Dataset records:
'''

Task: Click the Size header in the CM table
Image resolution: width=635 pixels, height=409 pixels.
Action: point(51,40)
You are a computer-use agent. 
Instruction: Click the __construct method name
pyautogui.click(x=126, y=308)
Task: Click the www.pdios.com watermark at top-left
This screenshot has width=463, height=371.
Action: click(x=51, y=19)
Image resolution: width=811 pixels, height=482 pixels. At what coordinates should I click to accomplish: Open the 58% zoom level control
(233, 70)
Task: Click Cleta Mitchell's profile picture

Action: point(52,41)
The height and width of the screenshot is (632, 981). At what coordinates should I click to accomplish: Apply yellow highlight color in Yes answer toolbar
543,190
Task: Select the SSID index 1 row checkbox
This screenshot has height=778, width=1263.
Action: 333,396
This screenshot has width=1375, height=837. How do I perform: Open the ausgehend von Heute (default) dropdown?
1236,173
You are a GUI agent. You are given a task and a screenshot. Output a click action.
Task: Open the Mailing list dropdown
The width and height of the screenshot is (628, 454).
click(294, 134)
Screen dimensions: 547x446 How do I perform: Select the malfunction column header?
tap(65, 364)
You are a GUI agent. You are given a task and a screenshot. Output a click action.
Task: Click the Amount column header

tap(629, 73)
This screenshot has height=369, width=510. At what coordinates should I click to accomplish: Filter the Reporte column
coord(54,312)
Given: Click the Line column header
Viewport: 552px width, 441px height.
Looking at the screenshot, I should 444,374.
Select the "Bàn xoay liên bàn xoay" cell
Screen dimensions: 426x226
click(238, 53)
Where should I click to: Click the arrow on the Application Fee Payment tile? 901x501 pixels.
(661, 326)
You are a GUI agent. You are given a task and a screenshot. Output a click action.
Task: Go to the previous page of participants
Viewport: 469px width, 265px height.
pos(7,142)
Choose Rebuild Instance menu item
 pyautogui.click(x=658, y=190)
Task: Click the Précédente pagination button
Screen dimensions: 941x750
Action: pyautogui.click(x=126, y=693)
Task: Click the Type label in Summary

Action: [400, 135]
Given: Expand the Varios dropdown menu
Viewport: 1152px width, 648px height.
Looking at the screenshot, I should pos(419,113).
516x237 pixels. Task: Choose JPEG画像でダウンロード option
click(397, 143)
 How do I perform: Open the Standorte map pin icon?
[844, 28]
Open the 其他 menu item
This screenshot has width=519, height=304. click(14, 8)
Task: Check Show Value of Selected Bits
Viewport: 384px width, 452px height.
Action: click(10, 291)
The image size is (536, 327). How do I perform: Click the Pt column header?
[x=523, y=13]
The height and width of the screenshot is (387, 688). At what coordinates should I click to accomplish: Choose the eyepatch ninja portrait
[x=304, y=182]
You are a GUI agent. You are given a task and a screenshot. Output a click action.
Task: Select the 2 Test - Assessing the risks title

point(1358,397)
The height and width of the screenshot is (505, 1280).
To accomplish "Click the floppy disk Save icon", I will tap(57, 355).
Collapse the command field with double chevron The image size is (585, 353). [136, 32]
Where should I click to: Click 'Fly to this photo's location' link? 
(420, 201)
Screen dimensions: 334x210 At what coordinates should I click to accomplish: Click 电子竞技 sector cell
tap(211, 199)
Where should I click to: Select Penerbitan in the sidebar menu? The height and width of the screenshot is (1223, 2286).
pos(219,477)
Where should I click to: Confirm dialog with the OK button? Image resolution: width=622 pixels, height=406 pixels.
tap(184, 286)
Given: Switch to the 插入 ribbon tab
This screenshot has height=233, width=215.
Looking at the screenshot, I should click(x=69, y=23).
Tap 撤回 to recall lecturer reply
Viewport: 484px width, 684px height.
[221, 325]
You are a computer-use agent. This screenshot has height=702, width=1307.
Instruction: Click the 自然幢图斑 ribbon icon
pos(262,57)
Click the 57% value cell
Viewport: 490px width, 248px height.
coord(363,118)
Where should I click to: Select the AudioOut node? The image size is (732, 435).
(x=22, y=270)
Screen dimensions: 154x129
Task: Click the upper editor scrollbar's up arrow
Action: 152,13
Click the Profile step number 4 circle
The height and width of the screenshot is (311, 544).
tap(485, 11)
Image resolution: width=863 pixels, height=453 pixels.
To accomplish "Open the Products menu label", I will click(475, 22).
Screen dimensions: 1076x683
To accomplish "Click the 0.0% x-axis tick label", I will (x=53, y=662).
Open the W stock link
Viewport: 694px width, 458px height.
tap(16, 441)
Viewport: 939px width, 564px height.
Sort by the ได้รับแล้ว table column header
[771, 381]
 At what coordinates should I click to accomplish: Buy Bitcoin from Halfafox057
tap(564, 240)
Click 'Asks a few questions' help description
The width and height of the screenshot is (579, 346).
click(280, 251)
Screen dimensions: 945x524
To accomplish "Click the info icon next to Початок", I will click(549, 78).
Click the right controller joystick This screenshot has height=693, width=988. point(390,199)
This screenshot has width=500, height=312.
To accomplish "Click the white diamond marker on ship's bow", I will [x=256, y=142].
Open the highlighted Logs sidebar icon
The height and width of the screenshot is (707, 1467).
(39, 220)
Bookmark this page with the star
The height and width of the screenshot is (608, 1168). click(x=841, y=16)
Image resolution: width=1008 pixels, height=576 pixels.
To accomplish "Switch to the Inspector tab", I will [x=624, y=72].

'''

[What to do]
Set down again, word for word, the stretch of records from the line with "Instruction: Click the __construct" to the line with "Given: Expand the Varios dropdown menu", both of those lines included.

[Solution for this task]
Instruction: Click the __construct method name
pyautogui.click(x=126, y=308)
Task: Click the www.pdios.com watermark at top-left
This screenshot has width=463, height=371.
Action: click(x=51, y=19)
Image resolution: width=811 pixels, height=482 pixels. At what coordinates should I click to accomplish: Open the 58% zoom level control
(233, 70)
Task: Click Cleta Mitchell's profile picture

Action: point(52,41)
The height and width of the screenshot is (632, 981). At what coordinates should I click to accomplish: Apply yellow highlight color in Yes answer toolbar
543,190
Task: Select the SSID index 1 row checkbox
This screenshot has height=778, width=1263.
Action: 333,396
This screenshot has width=1375, height=837. How do I perform: Open the ausgehend von Heute (default) dropdown?
1236,173
You are a GUI agent. You are given a task and a screenshot. Output a click action.
Task: Open the Mailing list dropdown
The width and height of the screenshot is (628, 454).
click(294, 134)
Screen dimensions: 547x446 How do I perform: Select the malfunction column header?
tap(65, 364)
You are a GUI agent. You are given a task and a screenshot. Output a click action.
Task: Click the Amount column header

tap(629, 73)
This screenshot has height=369, width=510. At what coordinates should I click to accomplish: Filter the Reporte column
coord(54,312)
Given: Click the Line column header
Viewport: 552px width, 441px height.
Looking at the screenshot, I should 444,374.
Select the "Bàn xoay liên bàn xoay" cell
Screen dimensions: 426x226
click(238, 53)
Where should I click to: Click the arrow on the Application Fee Payment tile? 901x501 pixels.
(661, 326)
You are a GUI agent. You are given a task and a screenshot. Output a click action.
Task: Go to the previous page of participants
Viewport: 469px width, 265px height.
pos(7,142)
Choose Rebuild Instance menu item
 pyautogui.click(x=658, y=190)
Task: Click the Précédente pagination button
Screen dimensions: 941x750
Action: pyautogui.click(x=126, y=693)
Task: Click the Type label in Summary

Action: [400, 135]
Given: Expand the Varios dropdown menu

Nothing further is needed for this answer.